Why We Kiss Under the Mistletoe

mag813 December 19, 2014 Comments Off on Why We Kiss Under the Mistletoe
Why We Kiss Under the Mistletoe

If you’ve ever wondered why we kiss under the mistletoe and how the plant got that strange name, well, wonder no more.

The name for mistletoe derives the fact that mistletoe tends to spring from bird droppings that have fallen on trees, with the seeds having passed through the digestive tract of the birds. Thus, the plant was given the name “misteltan” in Old English from “mistel”, meaning “dung”, and “tan”, the plural of “ta”, meaning “twig”. Hence, “mistletoe” is another way to essentially say “dung twig”.

Not only is mistletoe a dung twig, but most varieties of this plant are partial parasites, being unable to sustain themselves on their own photosynthesis, so they leach what they need from the particular tree they are growing on. Some varieties of mistletoe, such as the North America Arceuthobium pussilum, are full parasites in that they get all their resources from the tree they are growing on and have no leaves.

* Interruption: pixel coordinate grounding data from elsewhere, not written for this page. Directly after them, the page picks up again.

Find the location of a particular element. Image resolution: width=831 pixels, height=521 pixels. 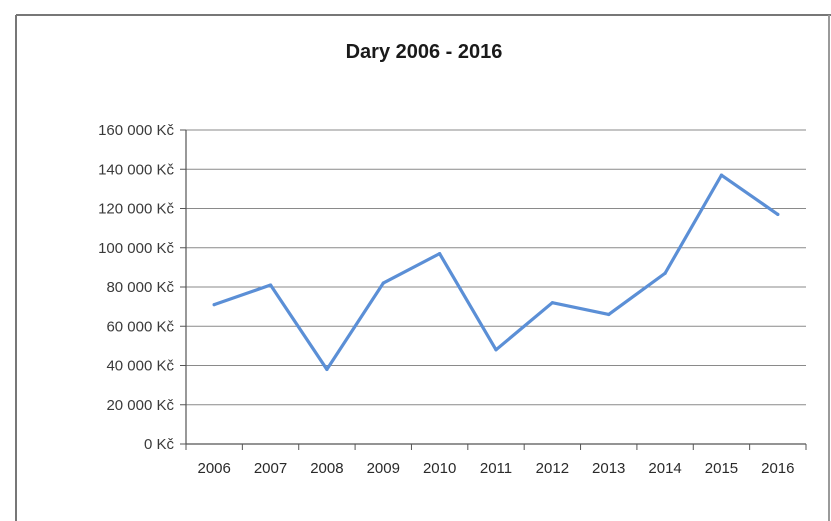

data-point-2012 is located at coordinates (552, 303).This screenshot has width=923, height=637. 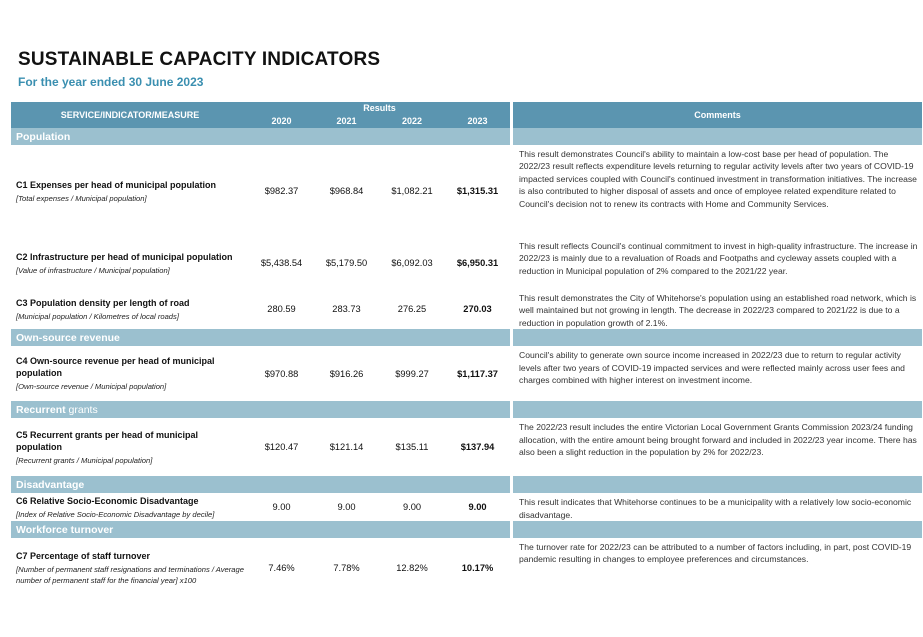 What do you see at coordinates (282, 568) in the screenshot?
I see `result-value: 7.46%` at bounding box center [282, 568].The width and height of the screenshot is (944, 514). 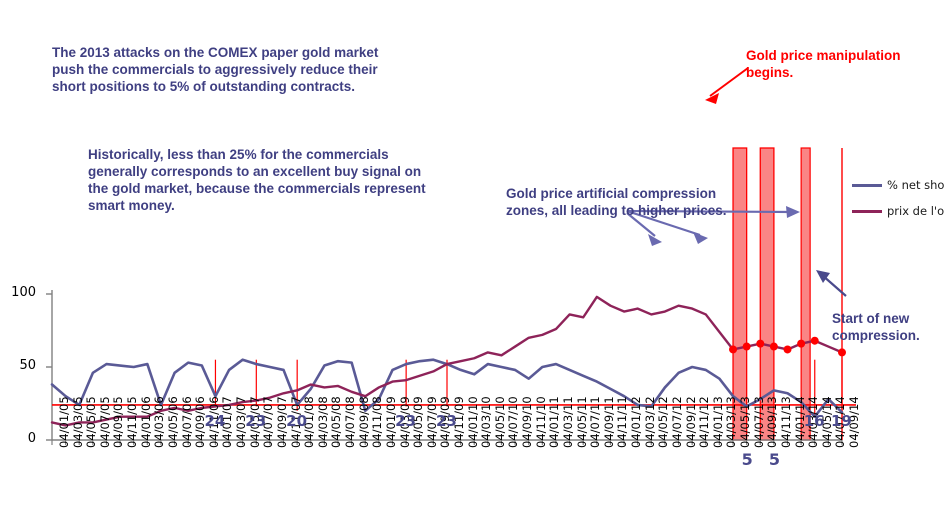 I want to click on gold-price-zone-markers, so click(x=788, y=346).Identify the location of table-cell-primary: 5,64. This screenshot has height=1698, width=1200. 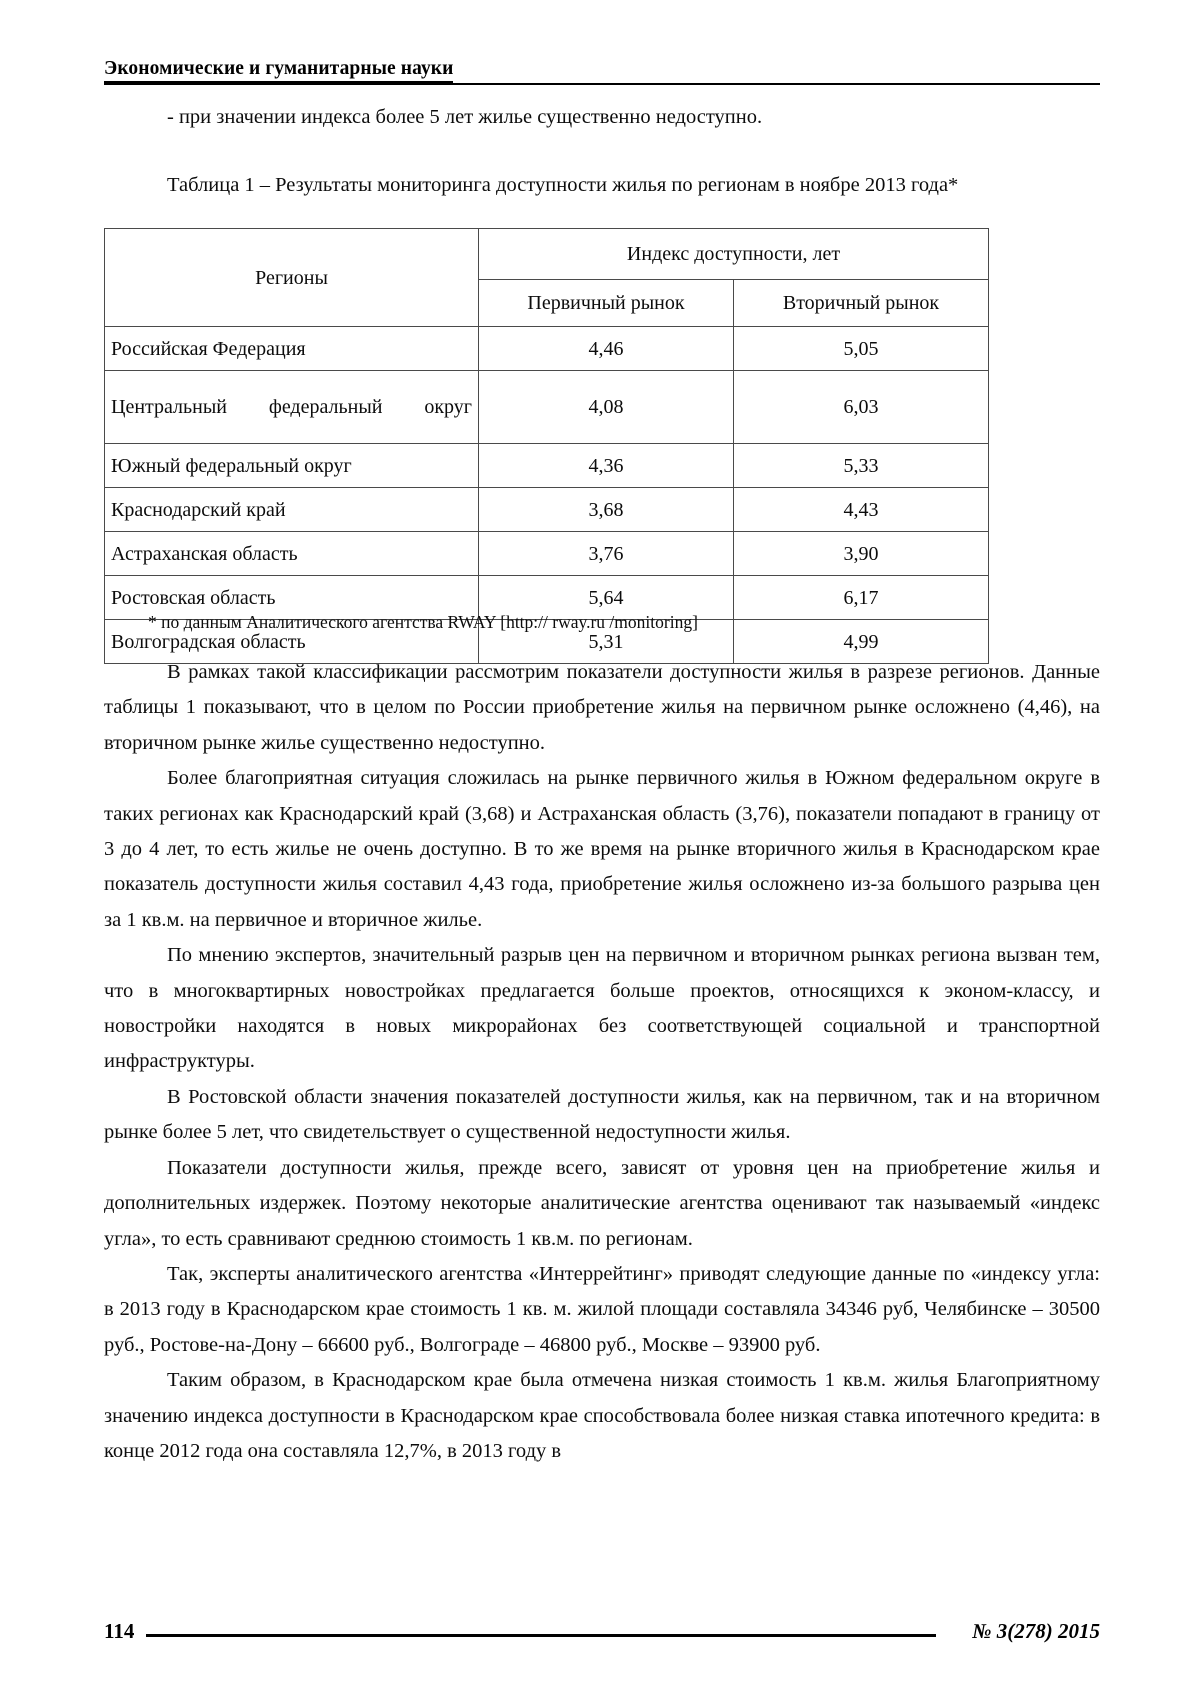
(606, 598).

So where did the tradition of kissing under a parasitic poop twig come from? The mistletoe has been considered a prized plant throughout history going all the way back to the Ancient Greeks, Celts, the Babylonians, and Scandinavians. For instance, the Ancient Greeks considered the plant an aphrodisiac; believed it aided in fertility; and could be used to achieve eternal life.

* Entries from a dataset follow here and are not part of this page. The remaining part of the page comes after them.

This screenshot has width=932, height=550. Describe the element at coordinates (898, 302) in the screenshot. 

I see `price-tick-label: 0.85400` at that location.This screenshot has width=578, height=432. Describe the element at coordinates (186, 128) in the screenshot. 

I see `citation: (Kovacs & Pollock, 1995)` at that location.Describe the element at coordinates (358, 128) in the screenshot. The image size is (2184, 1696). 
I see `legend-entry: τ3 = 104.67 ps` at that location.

According to Ancient Babylonian legend, they had the closest thing to our current tradition of kissing under the mistletoe. At that time, single women looking for a mate supposedly would stand outside of the temple of the goddess of love. Mistletoe was hung over the entrance to the temple and when a potential suitor would approach one of the ladies, they were supposed to bond with him. They did not kiss, however, as kissing wasn’t a way to show affection at that time in the Babylonian empire.

As for a more direct root of our kissing tradition, Norseman had many traditions and legends concerning the mistletoe. One tradition was that mistletoe was a plant of peace and so that when enemies met under the mistletoe they were obliged to stop fighting for at least a day. Eventually, this spawned a tradition to hang mistletoe over the doorway of one’s home for peace and good luck.

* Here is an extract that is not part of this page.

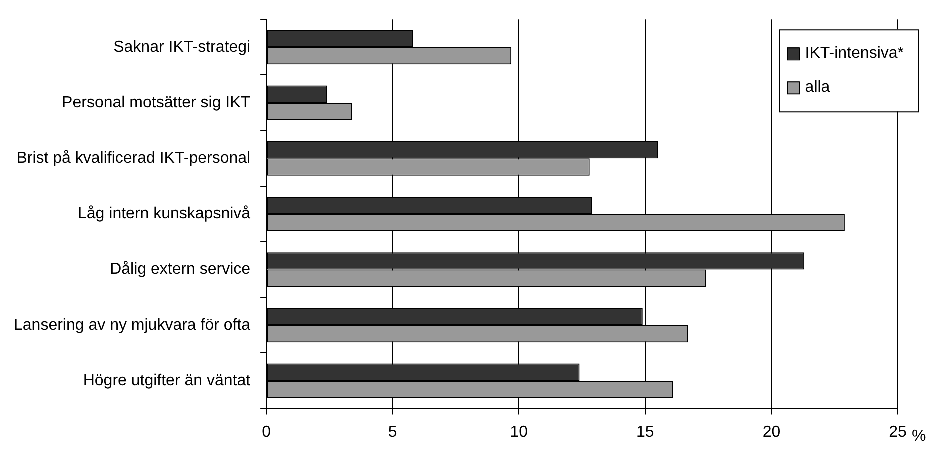 Image resolution: width=938 pixels, height=454 pixels. Describe the element at coordinates (898, 432) in the screenshot. I see `x-tick-label: 25` at that location.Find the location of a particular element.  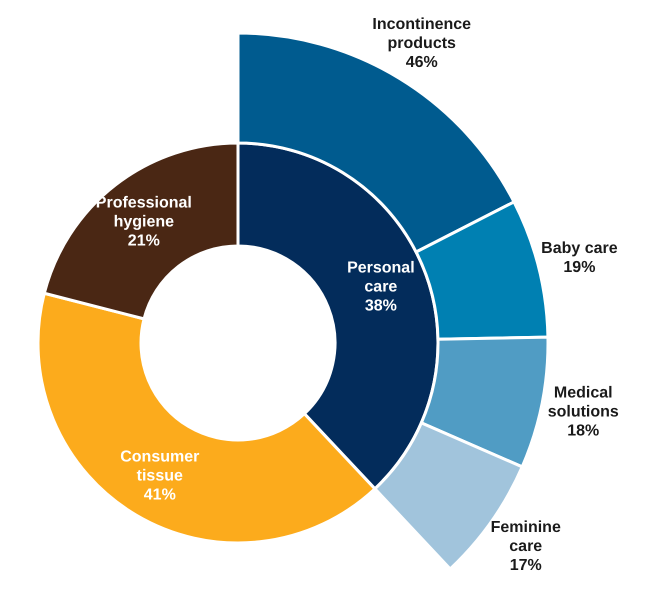

data-label: 18% is located at coordinates (584, 431).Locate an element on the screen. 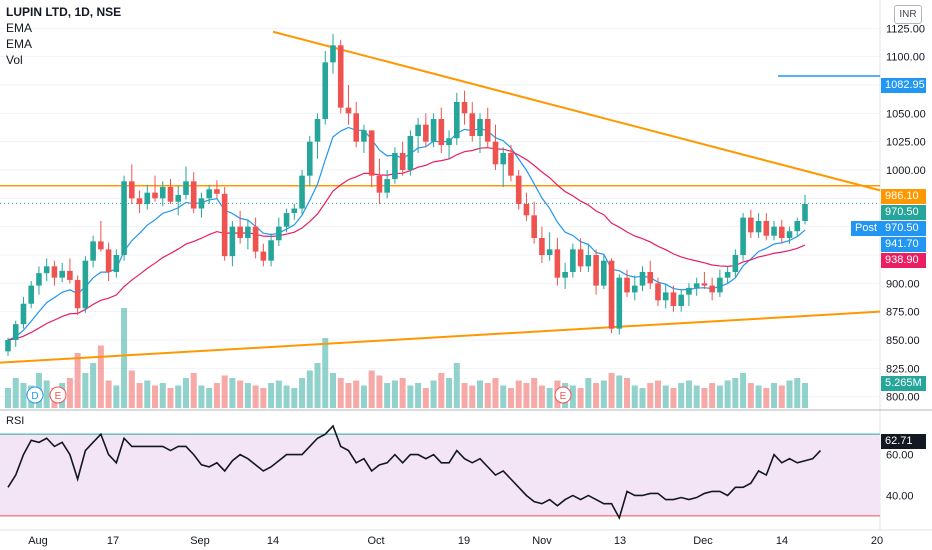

Mistletoe became associated with Christmas from this tradition of hanging mistletoe in one’s home to bring good luck and peace to those within the house. The mistletoe would be hung around the New Year and the previous year’s mistletoe would be taken down, with its powers apparently tapped. The new plant would then provide this luck throughout the year.

By the 18th century in Britain, this evolved into the kissing tradition we have today. At this time, it became popular to create a ball of mistletoe that would be hung as a Christmas decoration. If a couple was found standing under the mistletoe, they were then obliged to kiss if the mistletoe ball still had berries. For each kiss, one berry would be taken from the ball. Once all the berries were gone, all the “luck” in love and marriage was considered to be drained out of the mistletoe and it was now considered bad luck to kiss beneath it, instead of good luck as before.